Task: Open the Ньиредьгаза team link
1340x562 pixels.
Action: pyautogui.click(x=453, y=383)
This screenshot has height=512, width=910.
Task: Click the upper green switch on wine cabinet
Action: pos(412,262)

◆ ◆ ◆

§ Required work
Could you render the data above as a JSON list of strings, one string per line, with blank lines left out?

§ Task result
[
  "Task: Open the Ньиредьгаза team link",
  "1340x562 pixels.",
  "Action: pyautogui.click(x=453, y=383)",
  "This screenshot has height=512, width=910.",
  "Task: Click the upper green switch on wine cabinet",
  "Action: pos(412,262)"
]